* [Supplied passage]
Ashley Birkett: his metric is saving lives

By Kathleen Donnelly
Originally posted on

Ashley Birkett, PhD, was a 14-year-old growing up just north of Birmingham in the United Kingdom when he chose the course of study that would define much of his life.

Ashley Birkett left the private sector for the PATH Malaria Vaccine Initiative. Photo: Genelle Quarles/Burness Communications.

Ashley Birkett left the private sector for the PATH Malaria Vaccine Initiative. Photo: Genelle Quarles/Burness Communications.

“From a pretty early age I wanted to apply science to a cause,” says Ashley, who recently became director of the PATH Malaria Vaccine Initiative (MVI). “I knew very early on that I wasn’t motivated only by discovery or an academic career. I was much more interested in the application of science to a medical intervention.”

After a decade-long career in industry, Ashley joined PATH in 2008 as director of preclinical research and development for MVI, which drives the development of safe and effective malaria vaccines. His tenure has coincided with a particularly exciting time, as the most clinically advanced vaccine candidate supported by MVI, GlaxoSmithKline’s RTS,S, has been in final testing. At the same time, Ashley and his colleagues have been working to realign MVI’s strategy toward an ambitious long-term goal: the eventual elimination of malaria.

See why Ashley is committed to developing malaria vaccines, and learn about their role in preventing the disease.

What’s it been like to be working at PATH MVI as the RTS,S vaccine candidate goes through testing?

* [Exercise data]

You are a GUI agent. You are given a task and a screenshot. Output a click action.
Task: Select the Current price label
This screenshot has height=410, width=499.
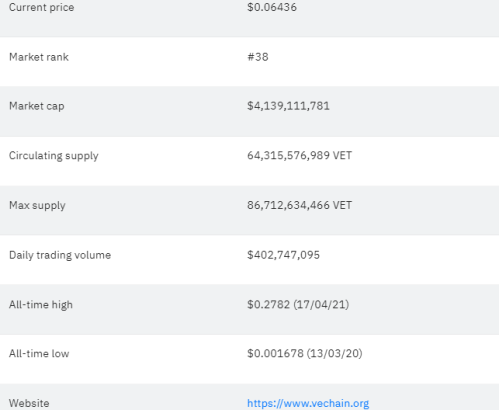42,7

* [Exercise objective]
Copy word for word the part of the Ashley Birkett profile starting at "Ashley Birkett, PhD, was" and ending at "of his life.".

* [Answer box]
Ashley Birkett, PhD, was a 14-year-old growing up just north of Birmingham in the United Kingdom when he chose the course of study that would define much of his life.